**Task statement:**
Copy out the records below line for line, with nothing changed.

**Data:**

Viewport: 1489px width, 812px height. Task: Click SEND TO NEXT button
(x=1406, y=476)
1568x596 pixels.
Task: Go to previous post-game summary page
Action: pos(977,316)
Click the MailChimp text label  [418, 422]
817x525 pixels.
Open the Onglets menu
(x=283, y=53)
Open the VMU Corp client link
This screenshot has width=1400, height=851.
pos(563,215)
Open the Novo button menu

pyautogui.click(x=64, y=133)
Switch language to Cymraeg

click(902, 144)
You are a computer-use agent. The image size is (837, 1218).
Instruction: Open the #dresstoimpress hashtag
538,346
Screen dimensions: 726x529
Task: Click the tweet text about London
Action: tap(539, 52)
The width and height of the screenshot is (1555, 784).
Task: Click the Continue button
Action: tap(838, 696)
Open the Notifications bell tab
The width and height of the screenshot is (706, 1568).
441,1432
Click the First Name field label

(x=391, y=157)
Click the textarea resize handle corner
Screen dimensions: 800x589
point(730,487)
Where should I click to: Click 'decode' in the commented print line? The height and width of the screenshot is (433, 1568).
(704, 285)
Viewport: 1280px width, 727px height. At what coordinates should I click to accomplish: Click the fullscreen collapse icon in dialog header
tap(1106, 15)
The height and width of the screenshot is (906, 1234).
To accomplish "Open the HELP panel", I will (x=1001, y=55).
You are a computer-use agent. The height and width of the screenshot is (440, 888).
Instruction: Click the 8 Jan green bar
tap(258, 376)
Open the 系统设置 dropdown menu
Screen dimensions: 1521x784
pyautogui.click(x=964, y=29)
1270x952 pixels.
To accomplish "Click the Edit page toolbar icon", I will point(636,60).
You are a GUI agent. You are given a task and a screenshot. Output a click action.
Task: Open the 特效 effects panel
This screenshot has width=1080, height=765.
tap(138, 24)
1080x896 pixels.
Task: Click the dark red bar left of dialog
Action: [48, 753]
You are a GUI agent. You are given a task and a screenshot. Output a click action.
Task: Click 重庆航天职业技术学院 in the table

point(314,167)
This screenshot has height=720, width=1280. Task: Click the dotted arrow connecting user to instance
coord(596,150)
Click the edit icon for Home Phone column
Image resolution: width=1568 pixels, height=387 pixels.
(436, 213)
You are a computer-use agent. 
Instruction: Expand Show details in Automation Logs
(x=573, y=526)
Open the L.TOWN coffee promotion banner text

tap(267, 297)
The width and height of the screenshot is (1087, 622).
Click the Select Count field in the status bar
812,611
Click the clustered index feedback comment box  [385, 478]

**Answer to the task:**
Viewport: 1489px width, 812px height. Task: Click SEND TO NEXT button
(x=1406, y=476)
1568x596 pixels.
Task: Go to previous post-game summary page
Action: pos(977,316)
Click the MailChimp text label  [418, 422]
817x525 pixels.
Open the Onglets menu
(x=283, y=53)
Open the VMU Corp client link
This screenshot has width=1400, height=851.
pos(563,215)
Open the Novo button menu

pyautogui.click(x=64, y=133)
Switch language to Cymraeg

click(902, 144)
You are a computer-use agent. The image size is (837, 1218).
Instruction: Open the #dresstoimpress hashtag
538,346
Screen dimensions: 726x529
Task: Click the tweet text about London
Action: tap(539, 52)
The width and height of the screenshot is (1555, 784).
Task: Click the Continue button
Action: tap(838, 696)
Open the Notifications bell tab
The width and height of the screenshot is (706, 1568).
441,1432
Click the First Name field label

(x=391, y=157)
Click the textarea resize handle corner
Screen dimensions: 800x589
point(730,487)
Where should I click to: Click 'decode' in the commented print line? The height and width of the screenshot is (433, 1568).
(704, 285)
Viewport: 1280px width, 727px height. At what coordinates should I click to accomplish: Click the fullscreen collapse icon in dialog header
tap(1106, 15)
The height and width of the screenshot is (906, 1234).
To accomplish "Open the HELP panel", I will (x=1001, y=55).
You are a computer-use agent. The height and width of the screenshot is (440, 888).
Instruction: Click the 8 Jan green bar
tap(258, 376)
Open the 系统设置 dropdown menu
Screen dimensions: 1521x784
pyautogui.click(x=964, y=29)
1270x952 pixels.
To accomplish "Click the Edit page toolbar icon", I will point(636,60).
You are a GUI agent. You are given a task and a screenshot. Output a click action.
Task: Open the 特效 effects panel
This screenshot has width=1080, height=765.
tap(138, 24)
1080x896 pixels.
Task: Click the dark red bar left of dialog
Action: [48, 753]
You are a GUI agent. You are given a task and a screenshot. Output a click action.
Task: Click 重庆航天职业技术学院 in the table

point(314,167)
This screenshot has height=720, width=1280. Task: Click the dotted arrow connecting user to instance
coord(596,150)
Click the edit icon for Home Phone column
Image resolution: width=1568 pixels, height=387 pixels.
(436, 213)
You are a computer-use agent. 
Instruction: Expand Show details in Automation Logs
(x=573, y=526)
Open the L.TOWN coffee promotion banner text

tap(267, 297)
The width and height of the screenshot is (1087, 622).
Click the Select Count field in the status bar
812,611
Click the clustered index feedback comment box  [385, 478]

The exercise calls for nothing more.